### Page extract
+-------+

Implementation Plan¶

Status: ⏳ IN PROGRESS - Some features are implemented, others are planned.

Note: This document tracks planned and in-progress implementation tasks. For completed architecture documentation, see overview.md and directory-structure.md.

Summary¶

This document described the implementation plan for the current architecture. All phases have been completed:

✅ Phase 1: Unified extension system with ExtensionRegistry and Protocol-based design
✅ Phase 2: Dependencies organized (CrewAI in optional extras)
✅ Phase 3: All imports and references updated
✅ Phase 4: Test cases serve as examples (see tests/integration/ and tests/extensions/)
✅ Phase 5: All documentation updated to reflect current structure

Current Architecture¶

The current architecture matches the design described in overview.md:

Core: core/ - Pure orchestration framework
Extensions: extensions/ - Framework extensions (crewai, stdio)
API: api/ - A2A Protocol Server
CLI: cli/ - CLI tools
Test cases: Serve as examples (see tests/integration/ and tests/extensions/)

+-------+

### Data lines
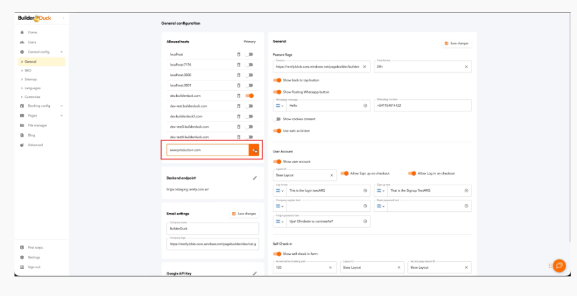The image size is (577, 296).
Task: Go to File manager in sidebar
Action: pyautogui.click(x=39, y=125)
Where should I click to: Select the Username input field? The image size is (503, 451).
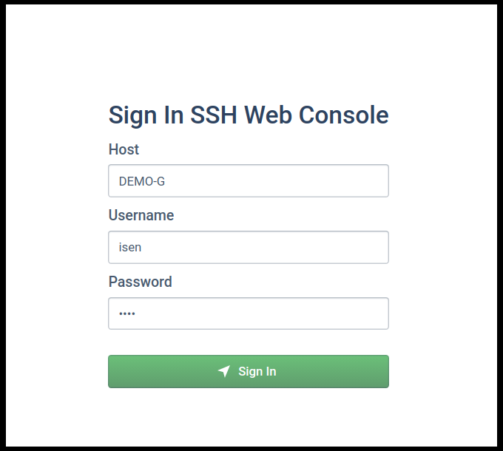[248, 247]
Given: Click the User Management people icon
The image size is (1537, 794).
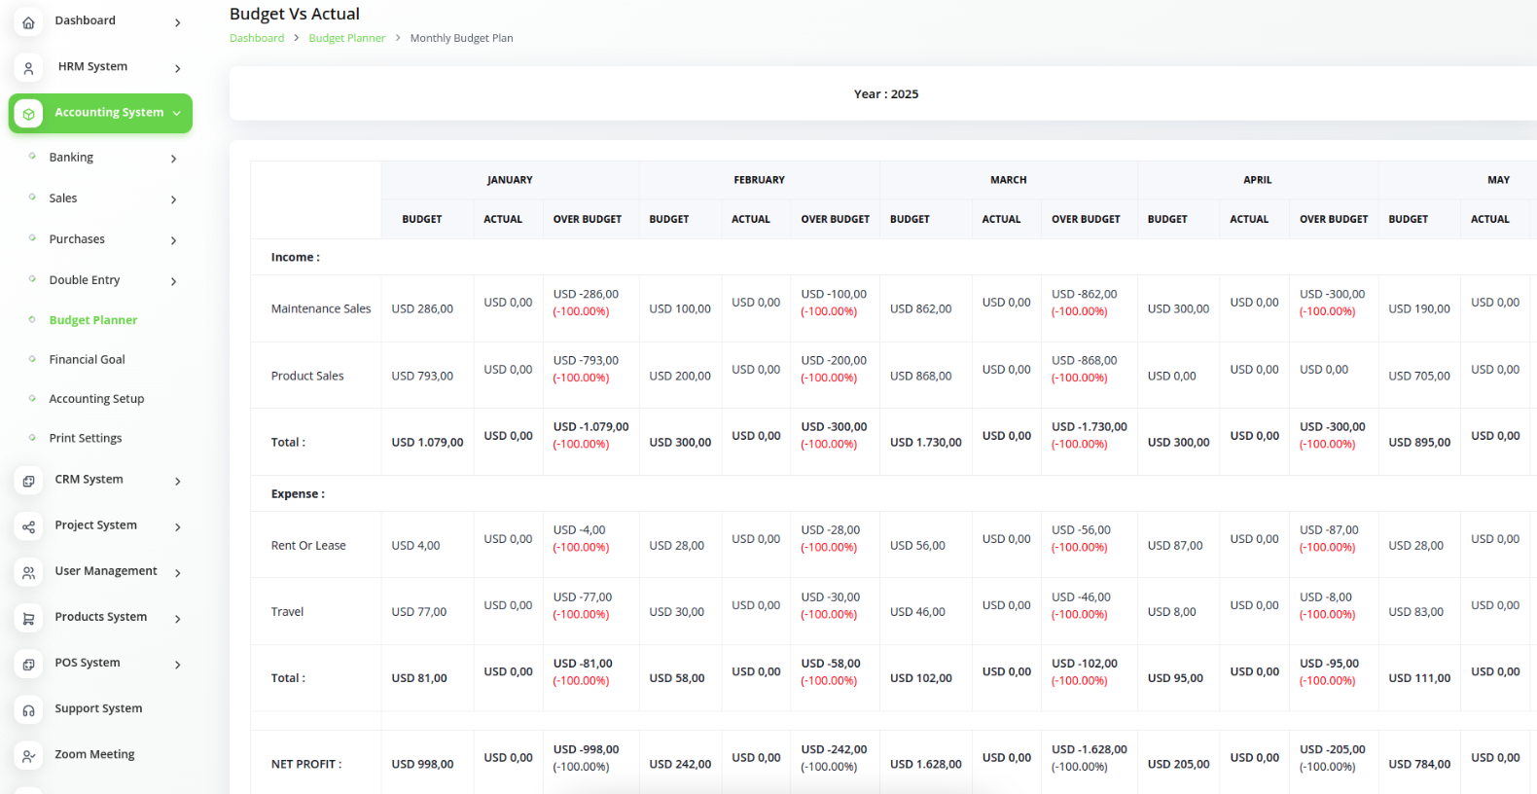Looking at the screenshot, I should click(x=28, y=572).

+-------+

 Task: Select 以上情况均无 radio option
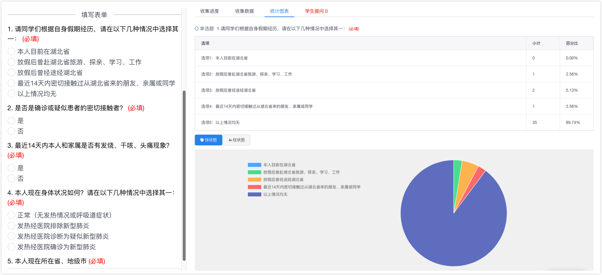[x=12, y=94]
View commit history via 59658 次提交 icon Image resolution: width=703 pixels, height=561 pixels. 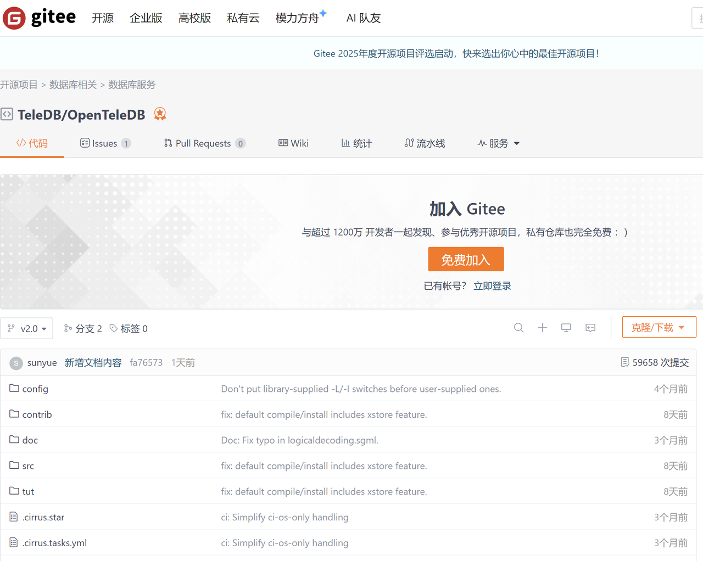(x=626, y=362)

+-------+

### Tasks to perform
• a. Using the implementation plan page, decide whether each statement agrees with it, answering yes or no and quoting the words that settle it: (i) CrewAI sits in optional extras. (ii) The status line says every feature is already implemented. (iii) The CLI tools are located in api/.
• b. In the records, write out again the lines from the one containing "The image size is (577, 296)." up to and including the one containing "Looking at the". Leave the pictures out.

### Answers provided
• a.
(i) Yes: "Dependencies organized (CrewAI in optional extras)"
(ii) No: "Some features are implemented, others are planned."
(iii) No: "CLI: cli/ - CLI tools"

• b.
The image size is (577, 296).
Task: Go to File manager in sidebar
Action: pyautogui.click(x=39, y=125)
Where should I click to: Select the Username input field? The image size is (503, 451).
[248, 247]
Given: Click the User Management people icon
The image size is (1537, 794).
Looking at the screenshot, I should click(x=28, y=572).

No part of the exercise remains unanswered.